The child is not afraid of what the manager might do. She is afraid that she will give in. That she will sell her honor for a hope of security. Kate senses, correctly, that a single step in that direction will set the course of the remainder of this life. Haniel leans back in her chair and bows her head, the knowledge like a wound in her heart.

After some time, she looks again across the table at Kate. The child’s face is hidden in her hands, her reasoning parts only now beginning to struggle with pure emotion in an attempt to formulate a course of action.

For the ten thousandth time, Haniel spares a moment of incandescent hatred for the beings who have created the soul-crushing world in which an innocent child must endure such fear. This one, and a thousand, and a million, and a billion, and seven billion more like her.

Rising, Haniel steps to the apartment’s window. Snow is still blowing across the half-empty parking lot, momentarily obscuring one of the functioning street lamps, darkening the window. The landlord here is a difficult man, but he does at least try to keep up the maintenance. He will have his own challenges soon.

Yes, the old quandary.

Billions suffering, but this is one of those whom I have chosen, or whom fate has chosen for me. Michael and the other great ones must know what I do. They are as far beyond me as I am beyond this little one. But they have never taken notice, or given censure. Is this because they trust me to choose wisely, and to feel wisely the whisperings of fate? Or do they test me to see how much of a fool I will make myself? To see whether I will finally cross an invisible line and become no longer worthy of their company?

Haniel’s lips compress as she stares at the falling snow. The fear that permeates this world seeps through the tiniest crack, into the strongest armor. Even into her. What does she have to fear? That Michael will cast her out into the dark world?

Yes. However foolish it may be, that is the fear.

Then let me give to the child the same advice that I wish I could hear for myself.

Haniel turns back and resumes her seat. The child has wiped her eyes and is just looking up, but her eyes track only the snow-filled night outside her windows. Haniel leans forward.

“Don’t be afraid,” she whispers. “You need not go back. You can find something else. You found this job, didn’t you, when you came to town with nothing and no hope? You can do it again.”

The child blinks, hearing her, but even Haniel cannot say what effect her words will have. This is a matter of the child’s will: if it is broken, then she will despair.

“Go to a kiosk tomorrow. Look at the want ads. Maybe there will be something perfect for you! A different place. People who will be good to you.”

Calmed by her words, the child’s face flickers between hope and fear.

“What if it’s there, already waiting for you,” Haniel whispers, “and you don’t go look? What can it hurt, to try?”

Haniel waits a moment longer, worry crossing her face, but she cannot force, only suggest. Finally she rises and goes to the door. Rather than translating and risking the upset that might cause, Haniel simply makes sure that her attention ward is still in place, then opens the door quietly and slips out, afterward causing the deadbolt lock to set itself again, and the chain lock to quietly resume its place.

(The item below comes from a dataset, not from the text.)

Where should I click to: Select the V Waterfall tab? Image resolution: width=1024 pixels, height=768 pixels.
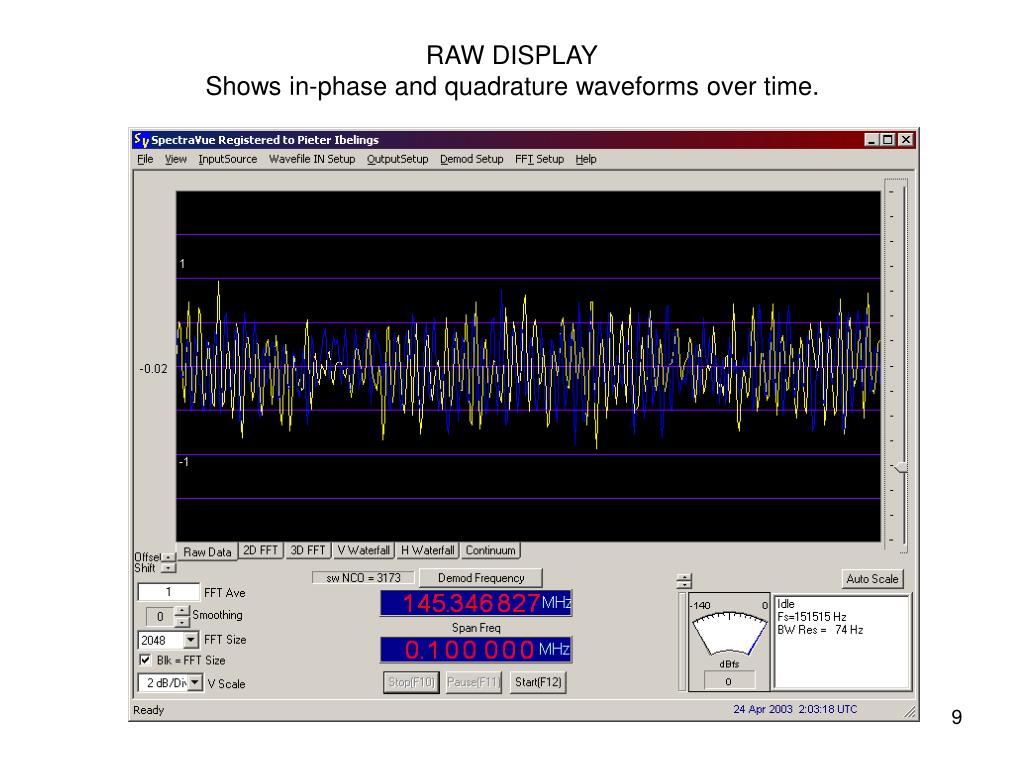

Sitting at her little table and staring at the snow, Kate feels a wave of unaccountable loneliness wash through her. Is she wishing for some friend to tell her troubles to? But she has no friends. Yet, as she dries her face, Kate finds a single bright thread of hope among her tangled fears. She clings to it, blinking.

Why not just decide to believe in it? If you don’t really know anything one way or the other, what’s the difference? In that case, why should you cling to fear instead of hope?

“What can it hurt,” Kate whispers to herself, “to try?”